Extracted material START
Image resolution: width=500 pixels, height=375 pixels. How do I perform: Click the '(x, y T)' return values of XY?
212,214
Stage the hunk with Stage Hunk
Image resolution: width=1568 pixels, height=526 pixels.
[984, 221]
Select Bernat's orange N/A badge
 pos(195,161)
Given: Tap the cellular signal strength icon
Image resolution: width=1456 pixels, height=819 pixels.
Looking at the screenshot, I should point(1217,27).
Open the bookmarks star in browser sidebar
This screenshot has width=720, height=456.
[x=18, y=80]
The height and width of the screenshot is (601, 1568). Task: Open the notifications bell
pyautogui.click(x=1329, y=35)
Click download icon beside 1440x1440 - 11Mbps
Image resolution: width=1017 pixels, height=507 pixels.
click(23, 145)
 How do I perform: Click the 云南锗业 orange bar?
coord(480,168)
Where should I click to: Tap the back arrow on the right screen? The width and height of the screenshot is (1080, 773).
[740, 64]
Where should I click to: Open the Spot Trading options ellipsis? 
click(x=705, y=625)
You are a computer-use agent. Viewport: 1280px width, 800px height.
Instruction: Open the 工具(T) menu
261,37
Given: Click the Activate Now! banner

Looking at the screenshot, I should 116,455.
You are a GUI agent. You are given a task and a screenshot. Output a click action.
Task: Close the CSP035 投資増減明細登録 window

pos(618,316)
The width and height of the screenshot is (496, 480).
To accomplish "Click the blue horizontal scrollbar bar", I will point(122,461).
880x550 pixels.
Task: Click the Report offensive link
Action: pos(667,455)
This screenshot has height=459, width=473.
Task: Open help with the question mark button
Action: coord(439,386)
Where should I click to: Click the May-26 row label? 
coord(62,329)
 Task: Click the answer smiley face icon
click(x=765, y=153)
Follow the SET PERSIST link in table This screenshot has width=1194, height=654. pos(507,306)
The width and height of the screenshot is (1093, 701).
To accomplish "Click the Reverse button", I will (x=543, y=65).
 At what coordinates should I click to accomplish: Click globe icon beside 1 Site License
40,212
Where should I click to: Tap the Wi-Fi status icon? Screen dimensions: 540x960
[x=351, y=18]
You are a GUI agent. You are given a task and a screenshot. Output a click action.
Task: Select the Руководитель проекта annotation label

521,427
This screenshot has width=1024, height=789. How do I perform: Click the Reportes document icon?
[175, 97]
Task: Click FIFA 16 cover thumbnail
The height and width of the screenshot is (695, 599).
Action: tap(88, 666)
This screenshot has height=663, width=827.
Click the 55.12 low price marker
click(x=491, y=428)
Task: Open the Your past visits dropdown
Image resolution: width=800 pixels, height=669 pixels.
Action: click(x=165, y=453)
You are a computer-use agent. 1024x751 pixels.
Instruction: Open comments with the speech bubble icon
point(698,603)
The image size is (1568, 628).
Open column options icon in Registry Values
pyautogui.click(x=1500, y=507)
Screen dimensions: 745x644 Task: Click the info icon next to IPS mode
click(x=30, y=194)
Extracted material END
▶ **Instructions for the task**:
All the entries above need to be repeated word for word.

▶ **Response area**:
Image resolution: width=500 pixels, height=375 pixels. How do I perform: Click the '(x, y T)' return values of XY?
212,214
Stage the hunk with Stage Hunk
Image resolution: width=1568 pixels, height=526 pixels.
[984, 221]
Select Bernat's orange N/A badge
 pos(195,161)
Given: Tap the cellular signal strength icon
Image resolution: width=1456 pixels, height=819 pixels.
Looking at the screenshot, I should point(1217,27).
Open the bookmarks star in browser sidebar
This screenshot has width=720, height=456.
[x=18, y=80]
The height and width of the screenshot is (601, 1568). Task: Open the notifications bell
pyautogui.click(x=1329, y=35)
Click download icon beside 1440x1440 - 11Mbps
Image resolution: width=1017 pixels, height=507 pixels.
click(23, 145)
 How do I perform: Click the 云南锗业 orange bar?
coord(480,168)
Where should I click to: Tap the back arrow on the right screen? The width and height of the screenshot is (1080, 773).
[740, 64]
Where should I click to: Open the Spot Trading options ellipsis? 
click(x=705, y=625)
You are a computer-use agent. Viewport: 1280px width, 800px height.
Instruction: Open the 工具(T) menu
261,37
Given: Click the Activate Now! banner

Looking at the screenshot, I should 116,455.
You are a GUI agent. You are given a task and a screenshot. Output a click action.
Task: Close the CSP035 投資増減明細登録 window

pos(618,316)
The width and height of the screenshot is (496, 480).
To accomplish "Click the blue horizontal scrollbar bar", I will point(122,461).
880x550 pixels.
Task: Click the Report offensive link
Action: pos(667,455)
This screenshot has height=459, width=473.
Task: Open help with the question mark button
Action: coord(439,386)
Where should I click to: Click the May-26 row label? 
coord(62,329)
 Task: Click the answer smiley face icon
click(x=765, y=153)
Follow the SET PERSIST link in table This screenshot has width=1194, height=654. pos(507,306)
The width and height of the screenshot is (1093, 701).
To accomplish "Click the Reverse button", I will (x=543, y=65).
 At what coordinates should I click to accomplish: Click globe icon beside 1 Site License
40,212
Where should I click to: Tap the Wi-Fi status icon? Screen dimensions: 540x960
[x=351, y=18]
You are a GUI agent. You are given a task and a screenshot. Output a click action.
Task: Select the Руководитель проекта annotation label

521,427
This screenshot has width=1024, height=789. How do I perform: Click the Reportes document icon?
[175, 97]
Task: Click FIFA 16 cover thumbnail
The height and width of the screenshot is (695, 599).
Action: tap(88, 666)
This screenshot has height=663, width=827.
Click the 55.12 low price marker
click(x=491, y=428)
Task: Open the Your past visits dropdown
Image resolution: width=800 pixels, height=669 pixels.
Action: click(x=165, y=453)
You are a computer-use agent. 1024x751 pixels.
Instruction: Open comments with the speech bubble icon
point(698,603)
The image size is (1568, 628).
Open column options icon in Registry Values
pyautogui.click(x=1500, y=507)
Screen dimensions: 745x644 Task: Click the info icon next to IPS mode
click(x=30, y=194)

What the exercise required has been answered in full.